Summed up, human beings are not quite as complex and sophisticated as we like to think we are. Sure, our brains allow us to remember, rationalise and problem solve and these abilities have, in turn, gained us a top-of-the-food-chain ranking. However, our evolutionary advantage carries less weight during times of stress and danger; it is then that antiquity takes over, with the hint of a threat causing the basal ganglia and amygdala to operate like hysterical Chicken Lickens , collectively overpowering the prefrontal cortex and rendering it effectual.

Managing fear smartly and consciously

“The brain’s negativity bias was useful to Felix Baumgartner’s hunter-gatherer ancestors, but it wasn’t doing him any favors when his heartbeat quickened at the sight of the lake or at the smell of the rubber seal in his helmet. To make the jump from the stratosphere, Felix somehow had to master his gut fears, to control his amygdala, and short-circuit the fight-or-flight response in his autonomic nervous system.
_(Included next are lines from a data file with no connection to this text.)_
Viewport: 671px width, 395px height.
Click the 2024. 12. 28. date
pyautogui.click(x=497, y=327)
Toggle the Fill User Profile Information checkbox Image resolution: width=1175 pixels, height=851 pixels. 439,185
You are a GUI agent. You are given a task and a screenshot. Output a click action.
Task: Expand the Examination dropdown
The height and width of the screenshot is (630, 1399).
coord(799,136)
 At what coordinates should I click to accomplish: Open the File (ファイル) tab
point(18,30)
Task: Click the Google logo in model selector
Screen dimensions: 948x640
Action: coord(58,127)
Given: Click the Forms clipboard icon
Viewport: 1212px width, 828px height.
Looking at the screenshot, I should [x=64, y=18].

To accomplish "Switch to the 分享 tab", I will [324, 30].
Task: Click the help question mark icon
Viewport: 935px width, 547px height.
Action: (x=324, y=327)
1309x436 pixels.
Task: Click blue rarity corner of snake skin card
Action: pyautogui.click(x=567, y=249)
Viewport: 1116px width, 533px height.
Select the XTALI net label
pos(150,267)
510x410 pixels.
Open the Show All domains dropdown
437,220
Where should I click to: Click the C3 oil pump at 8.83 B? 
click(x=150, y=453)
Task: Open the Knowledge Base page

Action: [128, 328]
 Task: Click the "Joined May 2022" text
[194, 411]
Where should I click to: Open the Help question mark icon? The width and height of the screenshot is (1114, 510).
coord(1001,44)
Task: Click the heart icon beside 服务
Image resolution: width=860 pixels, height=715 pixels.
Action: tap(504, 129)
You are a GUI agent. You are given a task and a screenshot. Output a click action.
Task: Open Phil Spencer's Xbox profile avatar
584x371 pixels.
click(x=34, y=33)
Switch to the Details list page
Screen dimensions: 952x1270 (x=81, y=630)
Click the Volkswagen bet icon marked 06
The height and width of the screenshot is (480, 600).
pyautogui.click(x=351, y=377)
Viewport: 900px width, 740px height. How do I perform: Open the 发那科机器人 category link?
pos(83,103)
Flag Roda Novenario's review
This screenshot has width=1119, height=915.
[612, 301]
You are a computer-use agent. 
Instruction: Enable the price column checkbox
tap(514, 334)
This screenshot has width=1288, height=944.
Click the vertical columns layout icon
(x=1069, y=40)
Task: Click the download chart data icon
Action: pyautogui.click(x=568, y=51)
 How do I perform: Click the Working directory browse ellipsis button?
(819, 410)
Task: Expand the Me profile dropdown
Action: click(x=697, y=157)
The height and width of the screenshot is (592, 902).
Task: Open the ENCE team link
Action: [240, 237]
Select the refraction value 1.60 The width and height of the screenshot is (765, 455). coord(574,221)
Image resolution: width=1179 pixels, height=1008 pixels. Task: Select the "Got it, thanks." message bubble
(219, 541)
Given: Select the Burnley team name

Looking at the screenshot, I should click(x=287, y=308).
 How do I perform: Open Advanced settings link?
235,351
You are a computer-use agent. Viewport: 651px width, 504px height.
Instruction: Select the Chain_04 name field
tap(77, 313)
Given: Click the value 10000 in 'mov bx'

He’d thought he could do it himself, but he needed help from someone who understood the mind thing.”

According to Tierney and Baumeister, two principles underpinned the strategies that ultimately helped Felix Baumgartner face his fears and complete his mission: “thinking well and breathing well”.

Constructive thinking helps the pre-frontal cortex keep the pervasive negativity of the other brain systems at bay, while conscious breathing assists the parasympathetic nervous system to intercept an instinctive flee or fight response.

Perhaps not surprisingly, these two principles are also key when helping an inexperienced witness prepare to give evidence.

The Witness and the Sound Barrier

The fear of the courtroom

The courtroom environment is foreign and its time-honoured rituals are often incomprehensible to most people. Many witnesses also struggle to think quickly and answer accurately when put under the stress of a spotlight, with those difficulties increasing multi-fold once the combativeness of cross examination is factored-in.

Neurologically-speaking then, a witness entering the adversarial arena of a courtroom and a thrill-seeker at the outer reach of human limitations are rather like kindred spirits.

Facing the courtroom demons

By “thinking well”, witnesses can at least overcome the fear of the unknown. As fear inhabits a vacuum, people become more emboldened simply by gaining knowledge and better understanding of the order of things; the expectations of them in their role as witness; what and how to prepare; and the purpose of cross examination and its techniques.

Enhanced self-awareness around triggers and vulnerabilities and other practical coping strategies help people to self-manage within the peculiar confines of a witness box. By “breathing well”, their ability to tell their truth is more immune to the sabotaging fears that are fuelled by lack of confidence and self-doubt.

The courtroom fear factor, exacerbated by the imperatives of cross examination, can also be likened to a sound barrier that impedes witnesses from telling their stories properly. While us mere mortals may not identify with one man’s seemingly superhuman quest to defy the laws of nature, the more human side to this tale keeps it real and serves as a metaphor for confronting life’s less extraordinary challenges. Like “Fearless Felix”, witnesses can be helped with “the mind thing”; once able to crack their personal sound barriers, they are then freer to deliver cogent, credible evidence in court.